Love in a time of Dentistry
I’ve narrowed it down - the mood swings, the spotty teenage visage, the chocolate cravings – I’m P.M.Sing like a mad cow.
At least I can now blame my hormones when the sound of Eileen’s false teeth clip-clopping round her mouth makes me want to lean over yank the blasted things out and pour a gallon of dental fixadent into her gawping mouth. I’m not psychotic, just female.
Unfortunately the sound of her clip-clopping teeth has awoken in me a crazed obsession with dental hygiene. I am following a strict twice-daily regime of zealous electric tooth brushing, flossing and mouth washing. It is my hope to maintain my gnashers so that I can avoid sounding like the horsemen of the apocalypse when I eat a piece of toast in my later years.

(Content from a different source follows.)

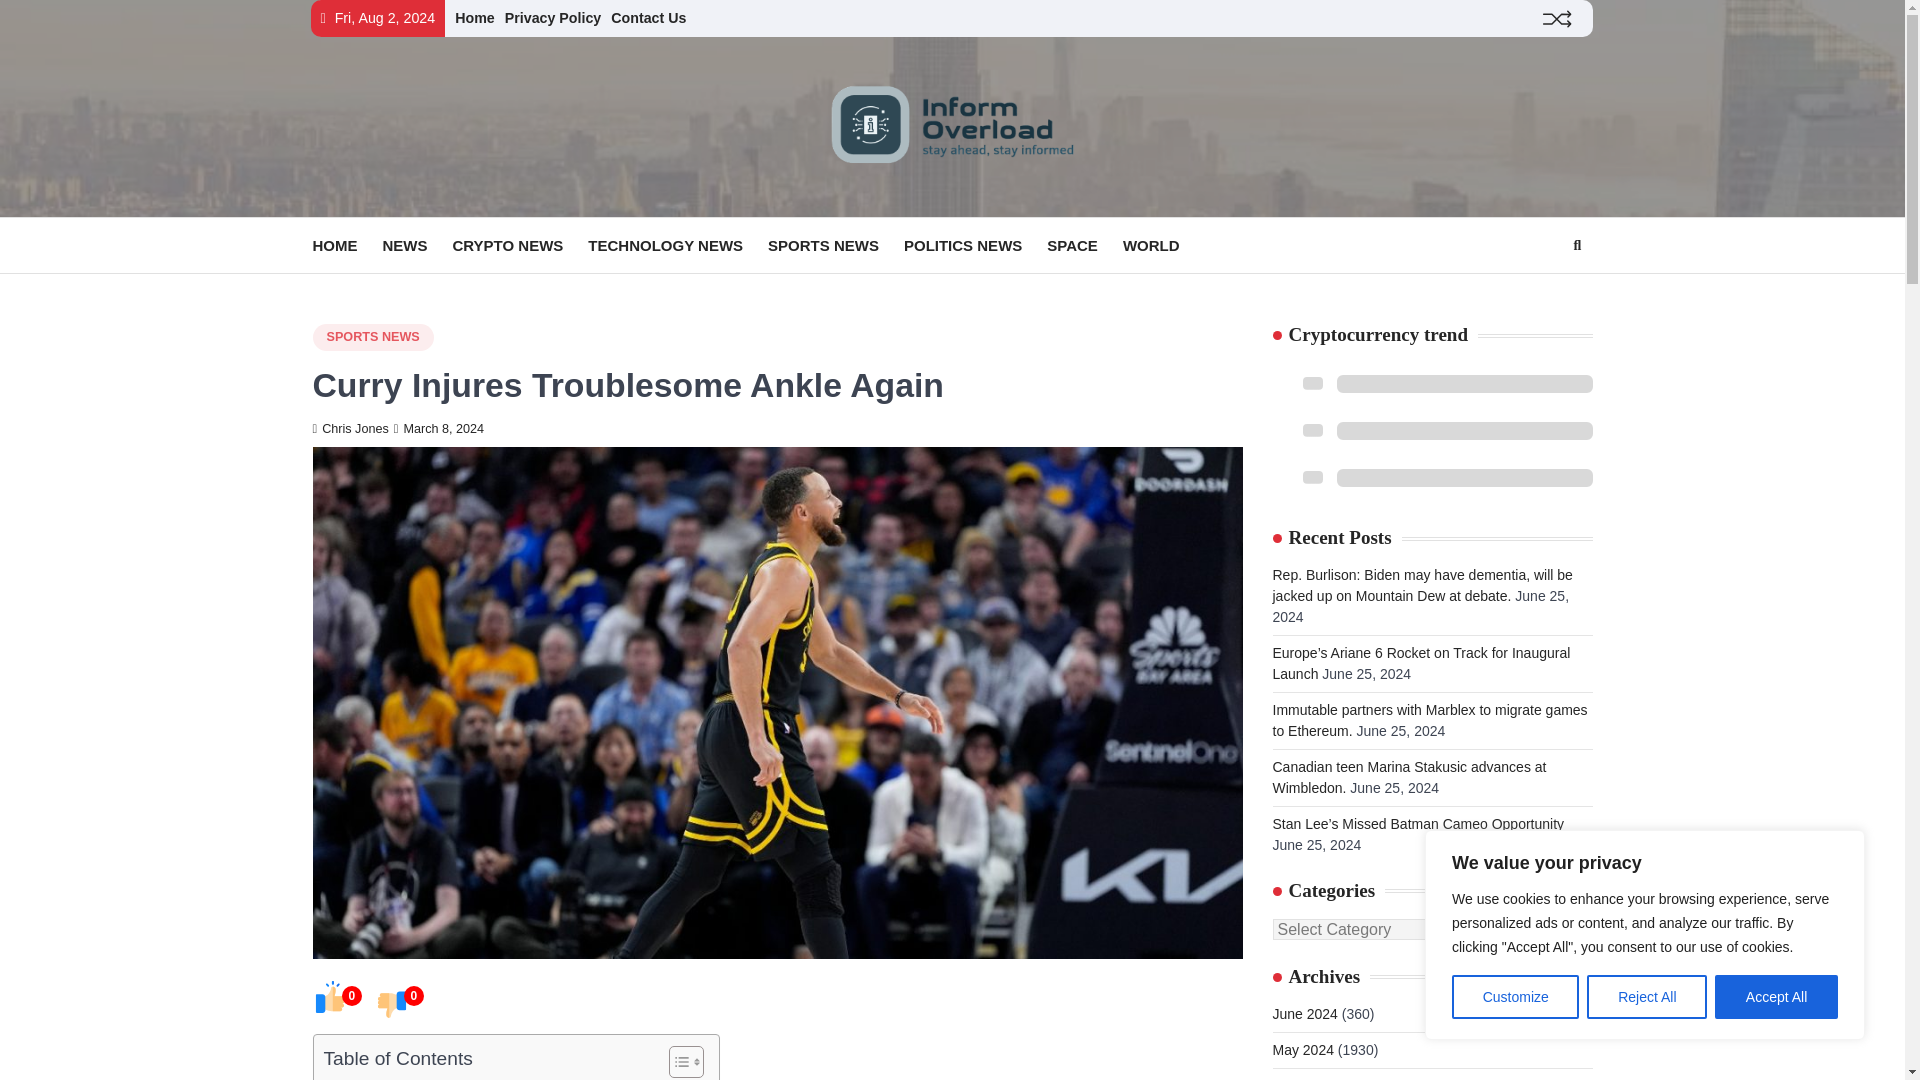 The width and height of the screenshot is (1920, 1080). Describe the element at coordinates (975, 246) in the screenshot. I see `POLITICS NEWS` at that location.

According to my dentist flossing is the most important dental hygiene procedure and the part that I find most tedious. She suggested flossing while watching T.V. Now frankly this is stupid advice, because once upon a time in my pre-marital existence I had a boyfriend who was a tooth-flosser. On a rainy Sunday afternoon we settled down to watch a film, my head settled lovingly in his lap, all very cosy and domestic until he began flossing his teeth mere centimetres from my forehead. As the tartar and spittle pinged off my cheek I contemplated our future together, suffice to say he did not become the Husband.
However, the most bizarre public tooth flossing was committed by the Argentinean man sitting next to us on our budget long haul flight to South Africa last Christmas. Mr Argentine spent a vast amount of time snortling (new word) and phlemming next to my poor Husband. When he grew tired of that he released his in-flight blanket from its plastic wrapping and proceeded to stretch the plastic into long thin fibres, which he used to FLOSS.HIS.TEETH. Spittle, plaque and what I think was a piece of lettuce, proceeded to fly in all directions. I used my Husband as a human shield.
Poor Husband was so angry after French customs had confiscated our two bottles of Christmas Moet that he was incapable of speech the entire flight. Apoplectic with rage he simply shut his eyes, going slightly purple in the face, as bits of Argentine steak skyrocketed round the enclosed space. The Husband in the spirit of Christian love simply turned the other cheek – which promptly became covered in tartar. The only words I heard the poor man mutter where, “Cheese eating surrender monkeys” to which I assume he meant the French and not the Argentine.
Mae West once said, ‘Love conquers all except poverty and toothache.’ Perhaps Love and Dentistry are mutually exclusive.